Records for the exercise:
BEGIN

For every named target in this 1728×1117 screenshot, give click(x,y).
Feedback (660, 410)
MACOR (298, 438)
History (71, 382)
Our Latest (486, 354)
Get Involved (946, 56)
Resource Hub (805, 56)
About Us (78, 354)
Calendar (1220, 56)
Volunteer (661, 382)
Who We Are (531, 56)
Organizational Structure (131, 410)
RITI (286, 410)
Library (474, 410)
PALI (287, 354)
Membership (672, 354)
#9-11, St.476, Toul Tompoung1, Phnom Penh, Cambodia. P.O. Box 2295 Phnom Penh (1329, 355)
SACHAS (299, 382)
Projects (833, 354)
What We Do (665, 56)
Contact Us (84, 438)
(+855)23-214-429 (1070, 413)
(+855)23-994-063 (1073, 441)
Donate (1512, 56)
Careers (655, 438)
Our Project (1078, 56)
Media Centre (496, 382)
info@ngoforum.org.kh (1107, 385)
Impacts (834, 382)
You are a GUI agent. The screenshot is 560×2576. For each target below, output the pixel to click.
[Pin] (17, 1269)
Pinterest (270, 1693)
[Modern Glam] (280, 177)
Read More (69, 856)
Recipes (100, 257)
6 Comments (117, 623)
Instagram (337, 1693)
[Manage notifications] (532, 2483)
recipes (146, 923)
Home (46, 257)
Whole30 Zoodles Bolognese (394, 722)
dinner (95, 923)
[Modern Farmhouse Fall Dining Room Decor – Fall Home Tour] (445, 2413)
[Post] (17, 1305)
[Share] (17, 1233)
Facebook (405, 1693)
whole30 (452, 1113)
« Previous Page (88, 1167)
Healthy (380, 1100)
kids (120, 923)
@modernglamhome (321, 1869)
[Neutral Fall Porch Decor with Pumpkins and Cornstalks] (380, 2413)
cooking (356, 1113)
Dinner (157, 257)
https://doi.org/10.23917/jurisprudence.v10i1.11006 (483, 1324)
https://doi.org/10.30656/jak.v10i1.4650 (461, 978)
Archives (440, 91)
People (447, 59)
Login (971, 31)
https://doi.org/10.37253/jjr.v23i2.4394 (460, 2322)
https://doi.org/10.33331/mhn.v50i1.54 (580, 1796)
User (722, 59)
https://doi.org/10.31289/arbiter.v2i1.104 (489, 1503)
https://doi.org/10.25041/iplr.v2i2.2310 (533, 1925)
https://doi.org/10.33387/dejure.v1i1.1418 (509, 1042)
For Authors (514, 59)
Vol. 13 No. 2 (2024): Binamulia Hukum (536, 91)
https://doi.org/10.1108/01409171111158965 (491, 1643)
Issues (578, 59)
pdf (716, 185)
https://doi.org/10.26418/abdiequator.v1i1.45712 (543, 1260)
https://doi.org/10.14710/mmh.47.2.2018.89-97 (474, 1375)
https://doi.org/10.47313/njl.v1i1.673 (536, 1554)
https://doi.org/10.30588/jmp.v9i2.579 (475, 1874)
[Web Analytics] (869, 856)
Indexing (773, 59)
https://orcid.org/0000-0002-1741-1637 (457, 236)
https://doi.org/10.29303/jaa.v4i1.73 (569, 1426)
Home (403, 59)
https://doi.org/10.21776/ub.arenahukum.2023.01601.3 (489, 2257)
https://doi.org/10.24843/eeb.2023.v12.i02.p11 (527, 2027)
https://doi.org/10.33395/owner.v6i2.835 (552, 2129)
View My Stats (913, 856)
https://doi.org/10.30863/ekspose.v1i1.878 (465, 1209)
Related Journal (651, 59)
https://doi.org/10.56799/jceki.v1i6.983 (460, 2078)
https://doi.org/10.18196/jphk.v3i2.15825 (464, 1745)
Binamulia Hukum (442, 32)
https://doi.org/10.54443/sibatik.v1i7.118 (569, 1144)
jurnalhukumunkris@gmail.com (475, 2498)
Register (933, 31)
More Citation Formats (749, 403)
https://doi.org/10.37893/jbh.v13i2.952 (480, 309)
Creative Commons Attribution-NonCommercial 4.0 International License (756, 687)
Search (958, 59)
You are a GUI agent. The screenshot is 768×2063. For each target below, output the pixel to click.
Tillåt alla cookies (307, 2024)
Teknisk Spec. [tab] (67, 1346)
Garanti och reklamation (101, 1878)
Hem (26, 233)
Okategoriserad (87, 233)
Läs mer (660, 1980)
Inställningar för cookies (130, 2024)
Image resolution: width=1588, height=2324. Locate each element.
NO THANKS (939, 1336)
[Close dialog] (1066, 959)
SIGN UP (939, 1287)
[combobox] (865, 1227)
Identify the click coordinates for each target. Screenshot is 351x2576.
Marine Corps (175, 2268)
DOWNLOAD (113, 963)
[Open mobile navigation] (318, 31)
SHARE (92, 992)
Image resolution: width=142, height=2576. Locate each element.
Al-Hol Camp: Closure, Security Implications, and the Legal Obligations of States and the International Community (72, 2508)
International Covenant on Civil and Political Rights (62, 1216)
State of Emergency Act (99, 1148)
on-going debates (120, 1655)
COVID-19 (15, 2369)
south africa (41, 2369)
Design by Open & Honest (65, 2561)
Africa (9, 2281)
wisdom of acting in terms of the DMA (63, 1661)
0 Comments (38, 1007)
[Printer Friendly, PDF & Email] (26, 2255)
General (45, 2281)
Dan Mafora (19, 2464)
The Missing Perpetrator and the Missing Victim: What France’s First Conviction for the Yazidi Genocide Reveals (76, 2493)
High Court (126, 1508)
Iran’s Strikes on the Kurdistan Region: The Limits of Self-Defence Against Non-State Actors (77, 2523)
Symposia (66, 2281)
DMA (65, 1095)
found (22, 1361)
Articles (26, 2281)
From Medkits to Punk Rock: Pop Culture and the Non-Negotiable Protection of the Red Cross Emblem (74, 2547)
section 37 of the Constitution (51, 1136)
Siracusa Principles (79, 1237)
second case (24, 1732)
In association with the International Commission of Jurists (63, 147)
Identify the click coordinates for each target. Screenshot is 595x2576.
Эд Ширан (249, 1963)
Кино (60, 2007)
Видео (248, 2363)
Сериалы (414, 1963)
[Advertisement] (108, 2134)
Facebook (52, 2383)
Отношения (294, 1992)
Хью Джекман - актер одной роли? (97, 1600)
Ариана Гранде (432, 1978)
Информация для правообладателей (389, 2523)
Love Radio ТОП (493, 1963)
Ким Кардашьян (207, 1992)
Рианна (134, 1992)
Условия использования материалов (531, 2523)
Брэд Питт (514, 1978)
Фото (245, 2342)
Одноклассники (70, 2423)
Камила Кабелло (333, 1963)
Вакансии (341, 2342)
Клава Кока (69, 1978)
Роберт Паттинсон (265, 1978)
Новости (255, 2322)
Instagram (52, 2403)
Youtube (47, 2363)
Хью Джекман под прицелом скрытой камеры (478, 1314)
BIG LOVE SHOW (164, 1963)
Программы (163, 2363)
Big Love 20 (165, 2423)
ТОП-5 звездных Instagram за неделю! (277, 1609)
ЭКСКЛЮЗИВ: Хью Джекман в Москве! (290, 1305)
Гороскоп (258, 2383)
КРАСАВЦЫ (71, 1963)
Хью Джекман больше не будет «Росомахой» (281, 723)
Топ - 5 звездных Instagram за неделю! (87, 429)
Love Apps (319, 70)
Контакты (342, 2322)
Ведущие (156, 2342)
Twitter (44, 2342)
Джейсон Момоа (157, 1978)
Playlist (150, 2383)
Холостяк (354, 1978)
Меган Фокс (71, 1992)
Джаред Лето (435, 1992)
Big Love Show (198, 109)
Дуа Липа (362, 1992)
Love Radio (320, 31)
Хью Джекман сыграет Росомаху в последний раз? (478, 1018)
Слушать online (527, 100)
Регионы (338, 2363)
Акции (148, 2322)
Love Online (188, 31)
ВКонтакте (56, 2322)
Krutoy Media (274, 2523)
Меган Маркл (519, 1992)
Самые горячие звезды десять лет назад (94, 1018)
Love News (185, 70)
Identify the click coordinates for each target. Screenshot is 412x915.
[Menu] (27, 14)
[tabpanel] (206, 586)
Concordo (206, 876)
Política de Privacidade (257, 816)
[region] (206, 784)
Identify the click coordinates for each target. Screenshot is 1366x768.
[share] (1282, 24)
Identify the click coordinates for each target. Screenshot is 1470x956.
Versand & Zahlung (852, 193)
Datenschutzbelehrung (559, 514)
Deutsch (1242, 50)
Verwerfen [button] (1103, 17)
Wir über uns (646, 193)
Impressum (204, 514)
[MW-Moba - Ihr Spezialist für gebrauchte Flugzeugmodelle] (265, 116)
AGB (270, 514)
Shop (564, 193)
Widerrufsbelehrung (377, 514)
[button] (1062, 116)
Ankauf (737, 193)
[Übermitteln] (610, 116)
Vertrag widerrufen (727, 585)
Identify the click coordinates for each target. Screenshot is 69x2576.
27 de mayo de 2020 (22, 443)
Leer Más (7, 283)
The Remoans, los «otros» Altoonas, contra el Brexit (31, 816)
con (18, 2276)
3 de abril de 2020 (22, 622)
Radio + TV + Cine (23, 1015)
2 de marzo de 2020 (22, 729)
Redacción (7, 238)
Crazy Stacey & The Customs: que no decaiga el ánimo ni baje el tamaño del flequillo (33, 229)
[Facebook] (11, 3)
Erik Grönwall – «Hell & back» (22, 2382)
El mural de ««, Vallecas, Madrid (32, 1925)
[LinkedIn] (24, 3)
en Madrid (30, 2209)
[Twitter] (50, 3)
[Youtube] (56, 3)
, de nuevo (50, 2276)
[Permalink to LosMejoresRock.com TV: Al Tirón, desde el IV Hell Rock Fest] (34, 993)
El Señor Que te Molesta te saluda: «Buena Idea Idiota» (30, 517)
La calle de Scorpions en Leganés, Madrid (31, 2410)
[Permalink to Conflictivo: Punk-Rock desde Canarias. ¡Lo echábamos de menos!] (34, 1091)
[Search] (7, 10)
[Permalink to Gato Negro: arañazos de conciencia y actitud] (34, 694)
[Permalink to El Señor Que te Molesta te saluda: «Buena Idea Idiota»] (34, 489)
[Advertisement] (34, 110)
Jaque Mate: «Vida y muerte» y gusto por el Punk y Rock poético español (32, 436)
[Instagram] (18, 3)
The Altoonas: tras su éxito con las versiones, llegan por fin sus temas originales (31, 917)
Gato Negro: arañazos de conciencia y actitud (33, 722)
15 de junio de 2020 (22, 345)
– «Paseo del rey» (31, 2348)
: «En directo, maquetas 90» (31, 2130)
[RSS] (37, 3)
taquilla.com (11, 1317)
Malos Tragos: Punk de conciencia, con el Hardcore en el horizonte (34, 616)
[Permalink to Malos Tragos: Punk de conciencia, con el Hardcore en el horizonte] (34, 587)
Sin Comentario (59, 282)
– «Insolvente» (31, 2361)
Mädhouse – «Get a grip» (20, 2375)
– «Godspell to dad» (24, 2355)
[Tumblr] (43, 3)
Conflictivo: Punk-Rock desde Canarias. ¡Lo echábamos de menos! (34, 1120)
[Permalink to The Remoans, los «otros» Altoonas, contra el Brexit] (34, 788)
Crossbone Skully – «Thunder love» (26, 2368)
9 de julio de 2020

END

Using the listing above, show each line holding the string "Molesta".

Problem solution:
El Señor Que te Molesta te saluda: «Buena Idea Idiota» (30, 517)
[Permalink to El Señor Que te Molesta te saluda: «Buena Idea Idiota»] (34, 489)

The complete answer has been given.